Ma : Si j’ai pu dire quelque chose qui vous a froissé, je m’en excuse. Mais ne vous méprenez pas, je vous en prie. J’ai une admiration sincère envers votre mère, et je veux l’aider à reconquérir sa dignité perdue. Elle mérite d’être heureuse, mais son passé la tourmente, et vous savez comme moi ce que cela signifie. Ce n’est pas une affaire personnelle, pas seulement. C’est l’affaire d’un peuple, c’est une injustice faite à des hommes et à des femmes, à des enfants innocents. Un peuple qui a cru être le peuple élu, et que Dieu a abandonné. Cette injustice, je la réparerai, nous la réparerons. Et ceux qui en sont les instigateurs, ou de simples instruments, paieront, et Dieu se pliera à ma volonté, à notre volonté. Je ne laisserai personne continuer à vous faire du mal, et ton fils, tu pourras l’élever, le voir grandir ! La couronne va commencer à cracher son or, tu n’auras plus à survivre sans pouvoir subvenir aux besoins de ton enfant ! Et puis, il faut le mettre à l’abri ! Il est encore tout jeune, il oubliera vite ses premières années, vous rattraperez le temps perdu…et tu te vengeras de ton père, c’est bien ce que tu veux ?
Ses paroles sont une douce musique, et qu’importe que cet homme soit fou et croie qu’il peut rivaliser avec Dieu, lui imposer sa volonté, seuls les fous sont capables d’accomplir de grandes choses ! Sa mère a raison, le Maître est leur espoir, il faut le suivre, malgré les revers, les échecs, car sa volonté est inébranlable, rien ne peut l’atteindre, il se joue des obstacles, tombe et se relève, continue à avancer ! Le jeune homme acquiesce : oui, il veut se venger de son père, récupérer son enfant, l’enfant d’Anahi…
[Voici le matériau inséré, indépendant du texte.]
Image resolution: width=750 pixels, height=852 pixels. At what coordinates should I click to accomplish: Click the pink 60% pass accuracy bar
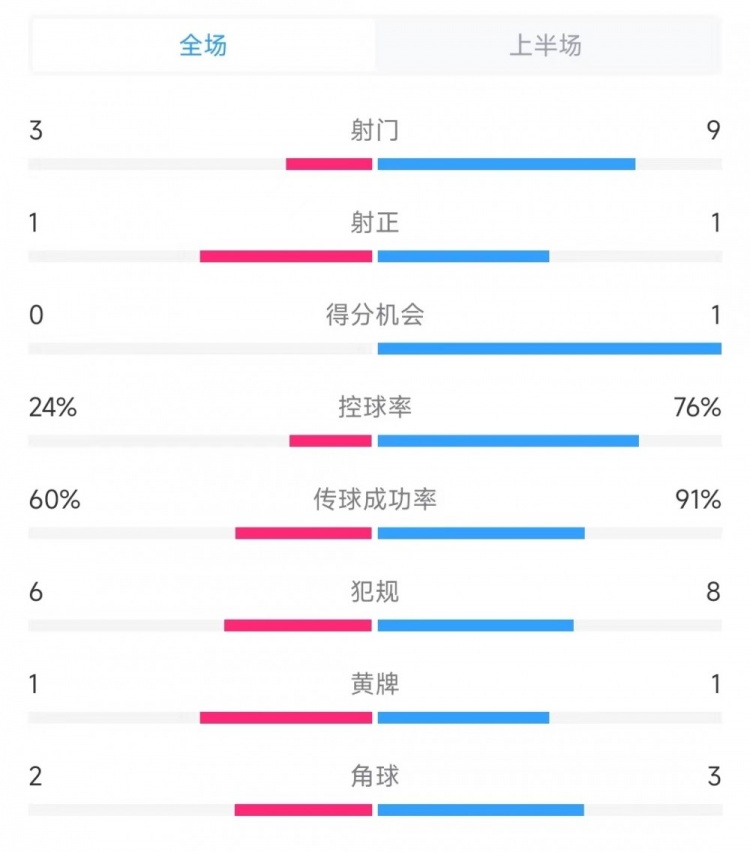click(x=303, y=533)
Ma : Le prototype est prêt. N’en déplaise à ces idiots qui croient protéger le Prince contre lui-même, Philippe est déjà en notre pouvoir. Le temps de lui soutirer quelques largesses, et nous lancerons notre opération. Profite de ce répit avant la tempête pour régler tes comptes avec ton père. Je t’aiderai.
Gonzales n’en doute pas, n’en doute plus, pas plus qu’il ne doute de la loyauté de sa mère, de son amour pour lui, son fils. Il n’est plus en colère, ni contre elle, ni contre lui-même, ni contre le Maître, il est apaisé, prêt à accomplir les desseins de celui qui sait comment être le plus puissant.